Patched patterns and emergence of chaotic interfaces in arrays of nonlocally coupled excitable systems

TL;DR

This paper introduces patched patterns in nonlocally coupled excitable systems, revealing how chaos and interfaces emerge through bifurcations, with implications for understanding complex spatiotemporal behaviors.

Contribution

It uncovers a new class of patterns called patched patterns, detailing their formation, chaotic dynamics, and bifurcation mechanisms in coupled excitable units.

Findings

Chaotic patterns emerge via torus breakup.

Chaotic interface bifurcations are identified.

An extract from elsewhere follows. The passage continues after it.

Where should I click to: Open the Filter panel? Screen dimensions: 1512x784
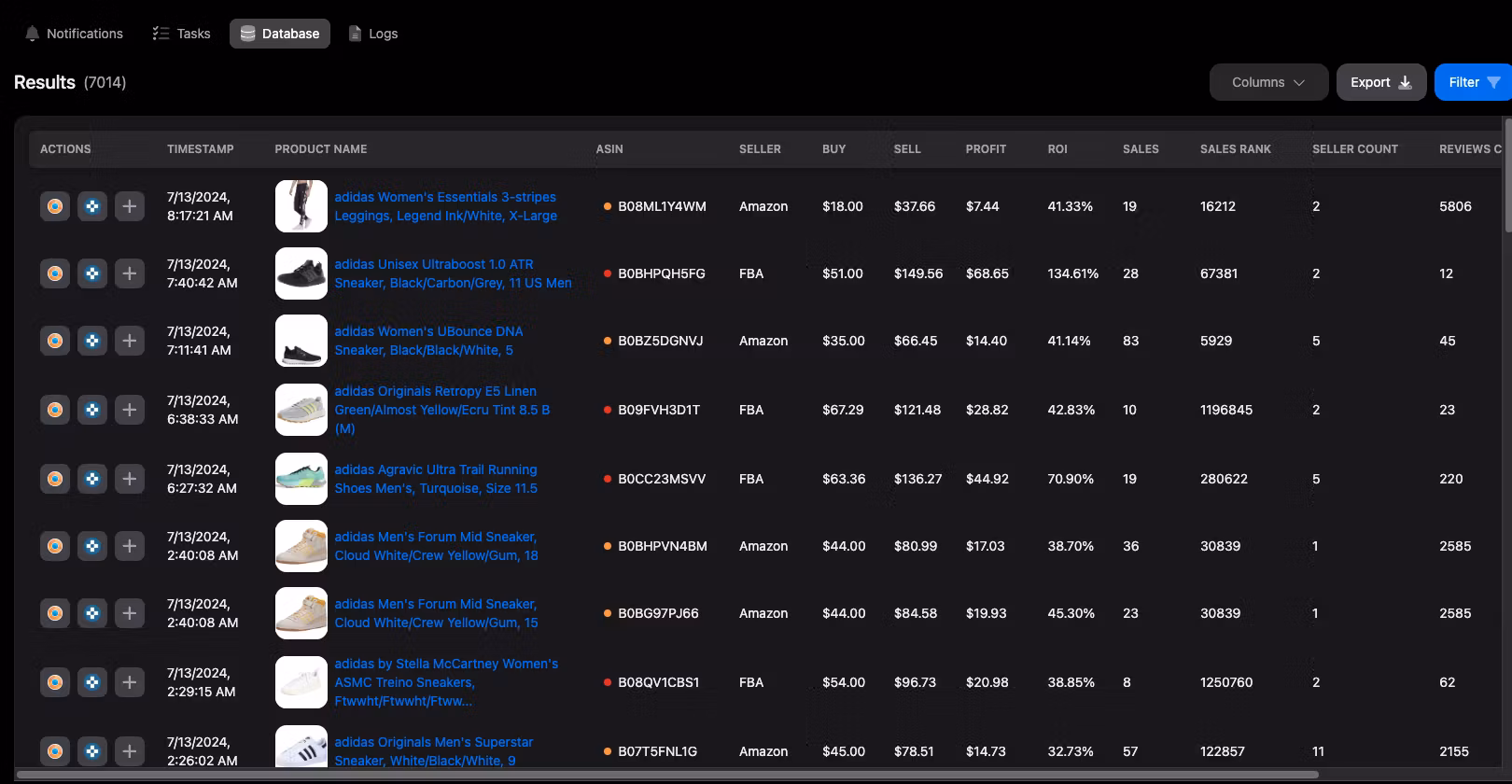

Lyapunov exponent converges with system size.

Abstract

We disclose a new class of patterns, called patched patterns, in arrays of non-locally coupled excitable units with attractive and repulsive interactions. Self-organization process involves formation of two types of patches, majority and minority ones, characterized by uniform average spiking frequencies. Patched patterns may be temporally periodic, quasiperiodic or chaotic, whereby chaotic patterns may further develop interfaces comprised of units with average frequencies in between those of majority and minority patches. Using chaos and bifurcation theory, we demonstrate that chaos typically emerges via a torus breakup and identify the secondary bifurcation that gives rise to chaotic interfaces. It is shown that the maximal Lyapunov exponent of chaotic patched patterns does not decay, but rather converges to a finite value with system size. Patched patterns with a smaller wavenumber may exhibit diffusive motion of chaotic interfaces, similar to that of the incoherent part of chimeras.